BEGIN Data provided

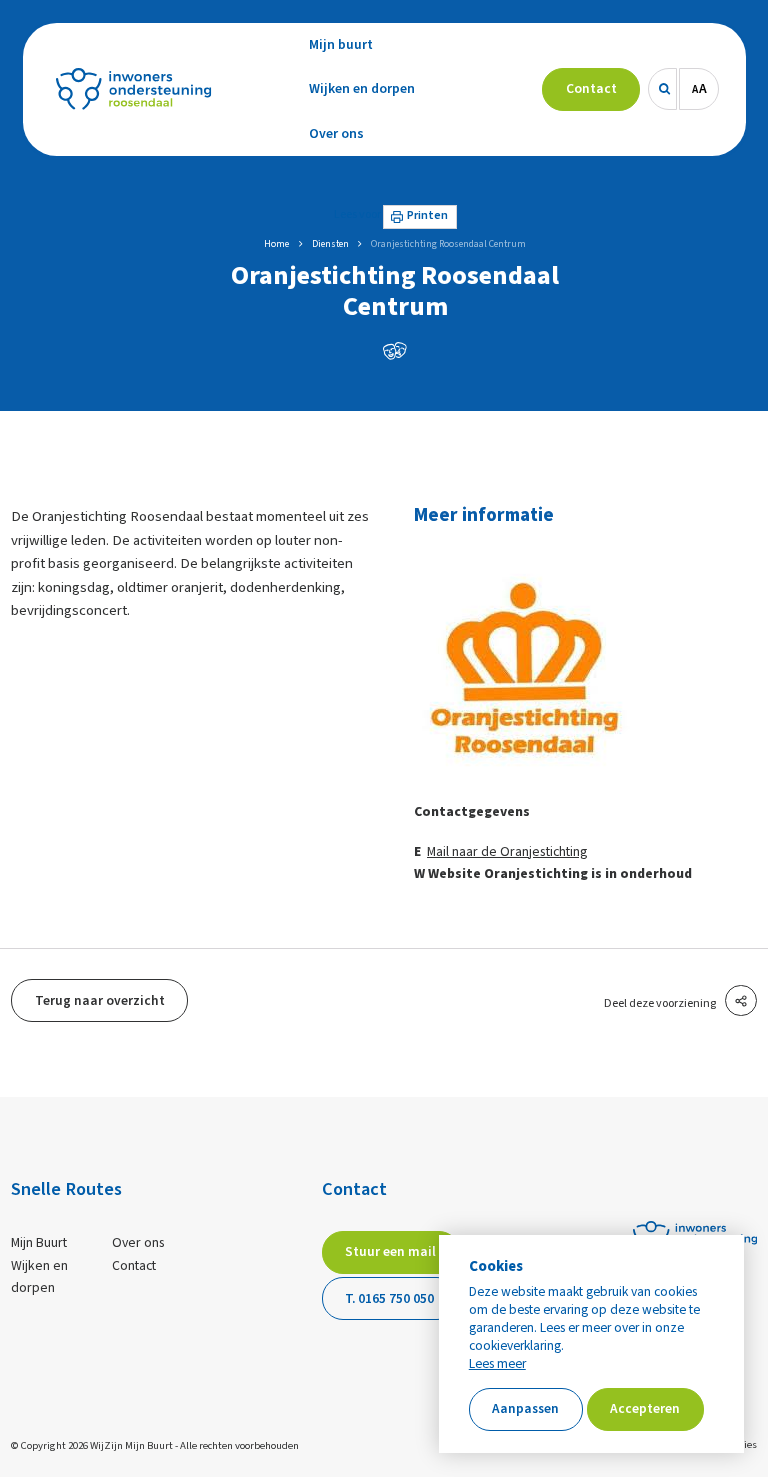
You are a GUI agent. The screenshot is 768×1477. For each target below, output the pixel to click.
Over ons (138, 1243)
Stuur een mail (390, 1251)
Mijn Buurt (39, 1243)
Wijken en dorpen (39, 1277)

END Data provided

# [Activity]
The job here is to retype the data exactly, with no pictures included.

# [Task response]
You are a GUI agent. The screenshot is 768×1477. For each target below, output the pixel to click.
Over ons (138, 1243)
Stuur een mail (390, 1251)
Mijn Buurt (39, 1243)
Wijken en dorpen (39, 1277)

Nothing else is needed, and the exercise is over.